Firstly, Productivity is defined economically as GDP per hour worked. So it involves making the most effective use of each labour hour. (i.e increased hours of work or employment doesn't necessarily result in greater productivity...in fact it can lead to the direct reverse). Production is just the growth in GDP.
Australia in recent years has been a bit mixed in it's GDP per hour worked performance. If we graph the GDP and GDP/hour from 1978 to today (using ABS figures) we get the following:-
It seems that getting anything over 1% growth in productivity is quite rare. Has only happened a few times recently; 1981, 1983, 1985, 1991, 1996-1999, 2001 and 2007. In fact Average productivity growth is only 0.4% compared to average GDP growth of 2% over the total period. In many respects, it is more dependent on growth in hours worked (which also averages 0.4% growth over the period). Here is the graph with increase in hours worked added
So to improved productivity, we need to increase the rate of GDP faster than the growth in hours worked. How to do this?
1. Prioritise industries where labour costs are low or non-labour intensive.

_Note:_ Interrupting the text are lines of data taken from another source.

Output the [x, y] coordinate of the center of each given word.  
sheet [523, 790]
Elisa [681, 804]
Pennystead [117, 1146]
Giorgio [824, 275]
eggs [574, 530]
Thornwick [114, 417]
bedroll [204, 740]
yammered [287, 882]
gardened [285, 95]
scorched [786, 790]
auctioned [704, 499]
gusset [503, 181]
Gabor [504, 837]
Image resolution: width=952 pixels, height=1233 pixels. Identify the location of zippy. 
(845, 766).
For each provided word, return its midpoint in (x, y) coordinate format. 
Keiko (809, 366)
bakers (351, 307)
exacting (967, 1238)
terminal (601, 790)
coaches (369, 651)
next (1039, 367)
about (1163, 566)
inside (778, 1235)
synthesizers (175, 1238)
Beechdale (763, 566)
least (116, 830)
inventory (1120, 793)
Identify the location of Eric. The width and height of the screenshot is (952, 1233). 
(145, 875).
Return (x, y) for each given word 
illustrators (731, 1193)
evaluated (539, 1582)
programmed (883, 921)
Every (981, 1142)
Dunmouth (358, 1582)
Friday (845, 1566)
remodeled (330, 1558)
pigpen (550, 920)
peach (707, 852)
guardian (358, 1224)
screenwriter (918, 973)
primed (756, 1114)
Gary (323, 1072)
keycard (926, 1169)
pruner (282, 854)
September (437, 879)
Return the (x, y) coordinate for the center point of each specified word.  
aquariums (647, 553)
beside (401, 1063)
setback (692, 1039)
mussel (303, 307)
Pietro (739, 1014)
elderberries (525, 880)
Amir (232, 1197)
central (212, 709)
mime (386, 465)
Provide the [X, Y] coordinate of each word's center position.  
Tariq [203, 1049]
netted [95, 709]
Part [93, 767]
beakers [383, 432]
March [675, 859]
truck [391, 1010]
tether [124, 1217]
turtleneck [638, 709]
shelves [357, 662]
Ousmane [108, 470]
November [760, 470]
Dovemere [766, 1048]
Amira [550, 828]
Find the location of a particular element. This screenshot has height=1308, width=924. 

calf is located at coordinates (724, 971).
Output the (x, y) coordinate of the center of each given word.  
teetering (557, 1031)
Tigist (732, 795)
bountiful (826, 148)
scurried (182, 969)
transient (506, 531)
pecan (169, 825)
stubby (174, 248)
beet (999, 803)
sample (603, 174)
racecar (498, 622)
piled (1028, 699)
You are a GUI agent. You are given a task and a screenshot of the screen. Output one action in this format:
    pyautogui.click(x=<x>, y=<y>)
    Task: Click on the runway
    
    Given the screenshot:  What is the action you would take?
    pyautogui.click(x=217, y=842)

Can be done through the use of taxation incentives.
2. Innovation of new technology/processes to reduce labour intensive industry i.e Use of robotics/supply chain technology to improve production with same workforce
3. Educate the new/existing workforce through tertiary study/training to improve efficiency across the board.All these things are achievable. It is good that Australia is at least trying to start the debate on these issues as it will be important in the coming years. More money to the University sector and tax rebates for private sector innovation should be a good first step of this process.